▸ **Consigne donnée A**: Reformulez sous forme de liste le paragraphe de la lettre sur le concile qui commence par « J’espère que le programme du concile », en conservant ses faits principaux.
▸ **Consigne donnée B**: Rédigez la suite de la lettre sur le concile, à partir de sa dernière phrase.

▸ **Texte source**:

---

Ma bien chère fille,

Mgr de Nîmes est très touché de votre souvenir; il a besoin qu’on lui porte de l’intérêt. Ses souffrances sont par moments très vives. J’espère pourtant que le beau temps lui permettra de retourner chez lui.

Au point où nous en sommes, l’incertitude la plus grande règne dans le concile. Hier matin, le bruit était qu’Antonelli avait obtenu que l’on ne traiterait l’infaillibilité que vers Pâques. Hier soir, un Jésuite (et les Jésuites sont bien renseignés) m’affirmait que le grelot sera attaché vendredi. Vous savez que c’est la fête de la couronne d’épines. Les gallicans après tout lâchent pied. Ainsi Haynald, dans le discours qu’il n’a pas pu finir(1), avait parfaitement reconnu le Pape infaillible. Pourquoi alors cette opposition? Hélas! parce que beaucoup ont à se faire pardonner beaucoup. Et puis, parce que la promulgation de l’infaillibilité implique la condamnation du libéralisme.

Vous abordez un sujet dont j’ai les oreilles rebattues du matin au soir par quelqu’un ici. Et je finis par m’apercevoir que quand on veut remonter à cert[ain]es origines, on est épouvanté de voir l’erreur ayant fait des premiers pas dans une certaine sainteté mystique et avoir grandi comme dans un nid de dévotion. M. Icard(2) joue ici un très gros jeu par rapport à sa Congrégation, et des évêques le lui ont fait observer. Evidemment, s’il ne mène pas la faction, il est le premier aide [de] camp d’Orléans, ou plutôt je le considère comme une puissance alliée, qui par ses services a le droit d’imposer certains tempéraments, mais qui peu à peu inspire la défiance de ce qui vient de Rome et trouve une pieuse consolation à constater un à un les abus des Romains. On s’occupe de démolir ces Messieurs.

J’espère que le programme du concile tel qu’il a été distribué, sera voté rapidement ou renvoyé à la sagesse du Pape. Evidemment une foule de questions disciplinaires ne sont pas mûres, et il vaut bien mieux que l’on ne promulgue pas des lois qu’il faudrait abolir avant un siècle. Bien mieux vaut laisser ces lois sortir du fait même des changements profanes qui se préparent. Ainsi ne soyez pas étonnée que je me tienne coi pour la question des Congrégations religieuses. Il paraît que le cardinal Bizzarri(3) leur est devenu très favorable. Tant mieux! Mais franchement je m’en occupe très peu. La force des choses est notre plus grande puissance.

---

▸ **Extrait des données**:
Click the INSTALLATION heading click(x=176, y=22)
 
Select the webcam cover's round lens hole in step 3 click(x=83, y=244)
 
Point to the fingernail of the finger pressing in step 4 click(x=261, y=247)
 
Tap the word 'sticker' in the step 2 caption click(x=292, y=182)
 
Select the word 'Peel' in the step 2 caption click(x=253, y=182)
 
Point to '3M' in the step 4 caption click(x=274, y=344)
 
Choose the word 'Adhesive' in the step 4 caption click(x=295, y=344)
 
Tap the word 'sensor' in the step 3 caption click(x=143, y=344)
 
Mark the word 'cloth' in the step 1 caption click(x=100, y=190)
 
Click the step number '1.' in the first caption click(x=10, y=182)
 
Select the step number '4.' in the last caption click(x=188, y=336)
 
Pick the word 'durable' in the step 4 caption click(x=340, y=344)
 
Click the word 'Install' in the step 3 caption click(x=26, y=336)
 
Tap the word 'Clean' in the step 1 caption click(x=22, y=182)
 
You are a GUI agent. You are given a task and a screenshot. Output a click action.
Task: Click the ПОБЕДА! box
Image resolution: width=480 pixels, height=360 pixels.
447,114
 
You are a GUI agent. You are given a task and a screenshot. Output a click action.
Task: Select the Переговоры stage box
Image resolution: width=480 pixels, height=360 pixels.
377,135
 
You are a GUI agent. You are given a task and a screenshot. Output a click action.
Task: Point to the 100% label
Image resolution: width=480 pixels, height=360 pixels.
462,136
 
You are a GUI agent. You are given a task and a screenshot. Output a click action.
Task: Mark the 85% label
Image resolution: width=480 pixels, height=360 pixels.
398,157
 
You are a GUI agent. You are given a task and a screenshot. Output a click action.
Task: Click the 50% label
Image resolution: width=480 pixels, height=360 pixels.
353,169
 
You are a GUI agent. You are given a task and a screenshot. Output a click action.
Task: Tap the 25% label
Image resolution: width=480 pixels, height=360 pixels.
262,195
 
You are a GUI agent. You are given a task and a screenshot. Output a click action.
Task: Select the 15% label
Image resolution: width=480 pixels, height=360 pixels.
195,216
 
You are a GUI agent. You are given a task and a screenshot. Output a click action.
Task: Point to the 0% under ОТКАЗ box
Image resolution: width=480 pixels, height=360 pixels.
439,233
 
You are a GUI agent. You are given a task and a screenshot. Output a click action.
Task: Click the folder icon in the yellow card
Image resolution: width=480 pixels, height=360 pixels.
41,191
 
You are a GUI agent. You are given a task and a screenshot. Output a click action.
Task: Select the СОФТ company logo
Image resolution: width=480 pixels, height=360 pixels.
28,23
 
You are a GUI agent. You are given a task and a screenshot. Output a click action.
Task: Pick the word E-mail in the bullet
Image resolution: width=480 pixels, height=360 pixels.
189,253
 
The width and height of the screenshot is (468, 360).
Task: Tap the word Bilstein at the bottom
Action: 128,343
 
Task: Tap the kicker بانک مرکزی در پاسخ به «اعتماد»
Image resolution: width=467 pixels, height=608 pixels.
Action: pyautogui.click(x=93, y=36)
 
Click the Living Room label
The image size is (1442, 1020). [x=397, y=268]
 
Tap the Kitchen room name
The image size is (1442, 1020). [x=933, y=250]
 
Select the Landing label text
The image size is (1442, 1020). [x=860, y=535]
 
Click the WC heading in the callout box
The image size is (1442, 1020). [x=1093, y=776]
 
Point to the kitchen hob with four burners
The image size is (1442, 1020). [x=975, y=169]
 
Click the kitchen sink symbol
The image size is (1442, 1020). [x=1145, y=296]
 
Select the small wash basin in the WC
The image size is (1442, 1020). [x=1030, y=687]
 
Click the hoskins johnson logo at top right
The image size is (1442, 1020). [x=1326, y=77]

---

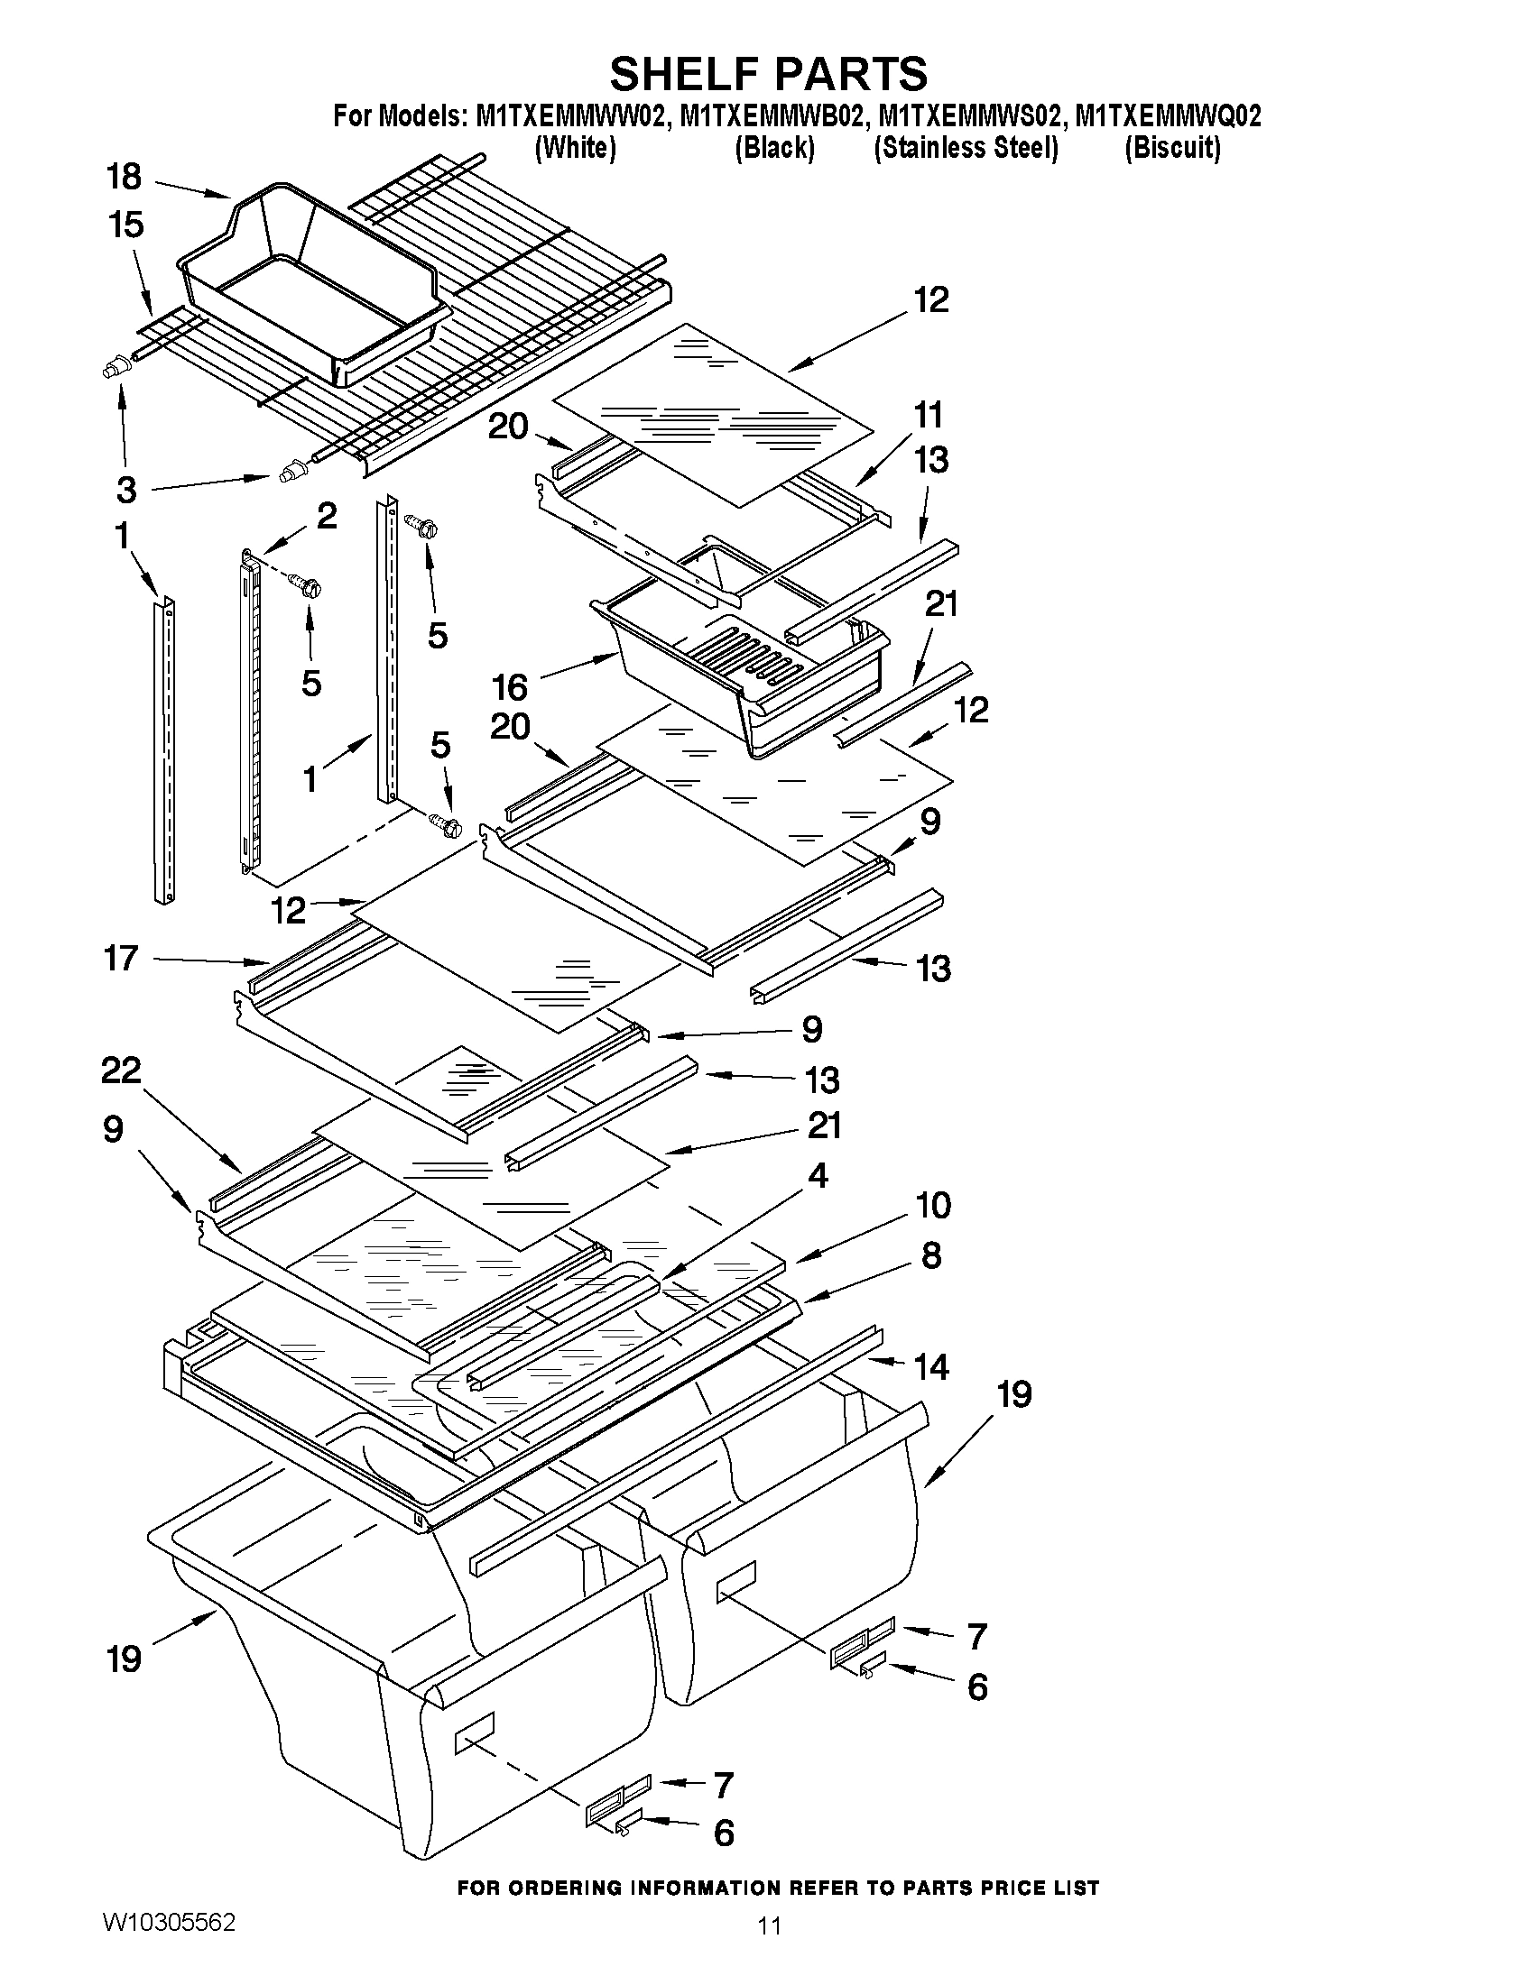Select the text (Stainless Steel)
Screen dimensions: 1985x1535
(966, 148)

---

▸ **Résultat attendu A**:
- Espoir que le programme du concile, tel qu’il a été distribué, soit voté rapidement ou renvoyé à la sagesse du Pape.
- Une foule de questions disciplinaires ne sont pas mûres : mieux vaut ne pas promulguer des lois qu’il faudrait abolir avant un siècle et laisser ces lois sortir des changements profanes qui se préparent.
- D’où le silence gardé sur la question des Congrégations religieuses.
- Le cardinal Bizzarri leur serait devenu très favorable, ce qui est bien accueilli, même si la question n’occupe guère l’auteur de la lettre.
- La force des choses est présentée comme « notre plus grande puissance ».

▸ **Résultat attendu B**:
Recommandez bien à vos filles d’offrir pendant le carême leurs prières, leurs pénitences, leurs communions pour le concile. A Rome on redouble de ferveur. Un certain nombre de dames ont demandé de faire une neuvaine pour le concile. Le Pape l’accorde avec des indulgences et les prières indiquées par lui. Savez-vous la chapelle qu’il a désignée pour le salut du Saint-Sacrement? La chapelle Borghese. Vous connaissez les relations de la princesse Borghese avec Mgr d’Orléans.

J’ai oublié de demander à nos Pères les publications nouvelles. Ainsi je n’ai pu avoir qu’une heure à ma disposition la seconde lettre de Gratry. Adieu, ma bien chère fille. Vous ai-je dit qu’à Rome vous êtes comme Congrégation très connue pour votre attachement à Rome?

Mille fois vôtre.

E.D'ALZON.
Notes et post-scriptum
1. Voir *Lettre* 3903 n.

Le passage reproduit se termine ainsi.